Share via


AD FS 2.0: Bulk Add Trust Relationships and Claim Rules for Testing

Overview

Included in this article is a Powershell script sample which allows bulk additions and deletions of test Claims Provider Trusts, Relying Party Trusts, and Claim Rules. These test trust relationships and claim rules may be useful for web testing in a lab environment.

Usage

Be sure to utilize Set-ExecutionPolicy to allow execution of Powershell scripts on your system.

Example

Set-ExecutionPolicy Unrestricted

Execute ADFS20BulkTestTrusts.ps1 from an administrative Powershell console window.

The prompts will ask which item type you would like to work with and how you would like to work with that item.

Example of adding 10 CP Trusts:

Note: Adding CP Trusts can take a considerable amount of time due to the certificate work the script performs when adding CP Trusts.

Example of removing 100 RP Trusts:

Example of adding 1000 Claim Rules to 100 RP Trusts:

Sample Code

Note: This sample is provided AS-IS with no warranties and confers no rights. This sample is meant for testing purposes in a development environment, and should never be executed in a production environment.

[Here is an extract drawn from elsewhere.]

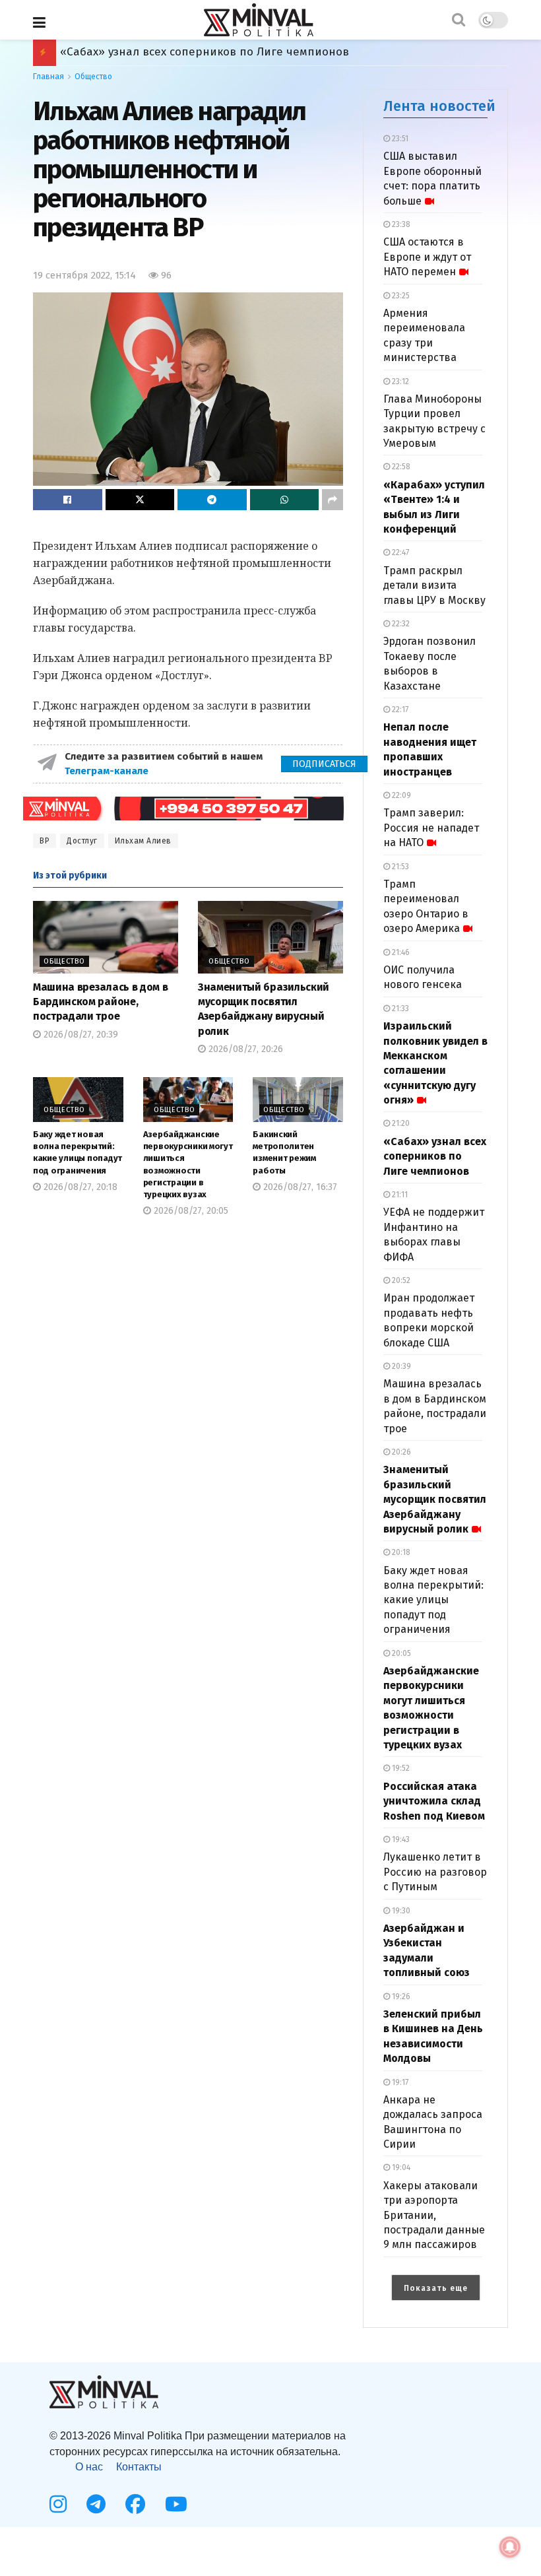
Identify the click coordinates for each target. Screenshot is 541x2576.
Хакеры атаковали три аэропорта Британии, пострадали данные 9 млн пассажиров (434, 2215)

Paste the following code sample into a text editor and save as ADFS20BulkTestTrusts.ps1:

#SCRIPT TITLE - ADFS20BulkTestTrusts.ps1

#AUTHOR - Adam Conkle - Microsoft Corporation

#VERSION 1.0

#Write header info to the screen

Write-Host "`n AD FS 2.0: Add or Remove Bulk Test Claims Provider Trusts, Relying Party Trusts or Claim Rules"

Write-Host "`n IMPORTANT: This sample is provided AS-IS with no warranties and confers no rights." -ForegroundColor "yellow"

Write-Host "`n Trusts and rules will be created and removed following the naming convention: `"TestXY`","

Write-Host " where X = the number of trusts or rules you would like to add or remove,"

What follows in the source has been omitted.